As Shakespeare famously said, “what’s in a name.”
“Money often costs too much,” said Ralph Waldo Emerson.
A recent column by Paul Krugman in the Mercury News (Oct 6) titled: “What securing the future means in today’s America, Climate and Children” really caught my eye and reflected my concern about what’s missing in the public debate over how much is “too much” to spend on ‘social infrastructure’.
Instead of emphasizing the vital importance of reducing child poverty and the “education gap”, family economic insecurity, early childhood adverse experiences, lack of quality child care, racial inequality, and crucial environmental issues as climate change with major adverse health consequences for future generations if ignored, the talk is all about “$3.5 trillion! $3.5 trillion” to quote Krugman. In discussing the budget issues he asks this question: “If elite opinion cares so much about the future, why isn’t there any comparable consensus now about the need for climate action and spending on children?” The AAP has said in so many ways that our national security is really about building a strong foundation for the future well-being of our country and our democracy by investing in children. First Five of San Mateo says it this way, “Success For Every Child.”

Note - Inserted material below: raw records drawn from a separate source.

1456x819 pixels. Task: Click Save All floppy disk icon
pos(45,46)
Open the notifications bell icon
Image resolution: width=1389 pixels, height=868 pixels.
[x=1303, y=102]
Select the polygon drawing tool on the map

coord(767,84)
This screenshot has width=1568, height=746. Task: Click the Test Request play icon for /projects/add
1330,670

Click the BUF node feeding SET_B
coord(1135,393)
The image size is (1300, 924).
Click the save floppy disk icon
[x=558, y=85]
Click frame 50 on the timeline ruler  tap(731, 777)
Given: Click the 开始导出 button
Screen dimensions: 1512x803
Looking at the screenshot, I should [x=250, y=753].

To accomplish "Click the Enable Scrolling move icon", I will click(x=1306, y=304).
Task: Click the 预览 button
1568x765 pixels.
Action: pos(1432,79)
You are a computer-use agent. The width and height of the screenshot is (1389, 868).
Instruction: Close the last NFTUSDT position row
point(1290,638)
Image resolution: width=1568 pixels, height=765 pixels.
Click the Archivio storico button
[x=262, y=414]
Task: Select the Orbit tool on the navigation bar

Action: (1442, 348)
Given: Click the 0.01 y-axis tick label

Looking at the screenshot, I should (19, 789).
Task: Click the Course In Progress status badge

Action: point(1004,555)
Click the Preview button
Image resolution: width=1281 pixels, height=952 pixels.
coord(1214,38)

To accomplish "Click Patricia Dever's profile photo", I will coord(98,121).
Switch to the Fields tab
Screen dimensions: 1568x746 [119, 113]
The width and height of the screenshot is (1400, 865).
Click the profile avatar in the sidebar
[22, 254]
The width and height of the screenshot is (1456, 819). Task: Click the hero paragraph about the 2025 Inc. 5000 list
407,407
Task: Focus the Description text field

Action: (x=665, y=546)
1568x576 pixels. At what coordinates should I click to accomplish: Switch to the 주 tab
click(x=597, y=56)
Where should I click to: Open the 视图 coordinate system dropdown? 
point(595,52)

This has to be reflected in national policy and spending now to make it happen later. Investing in the health and well-being of children and families now makes economic sense by preventing illness and disability in the lives of our future citizens. President Biden is on the right track by emphasizing the wellbeing and health of our nation’s families as well as its bridges and highways. The public needs to hear this debate, and fully understand how we are all responsible for securing a better and healthier future for our children.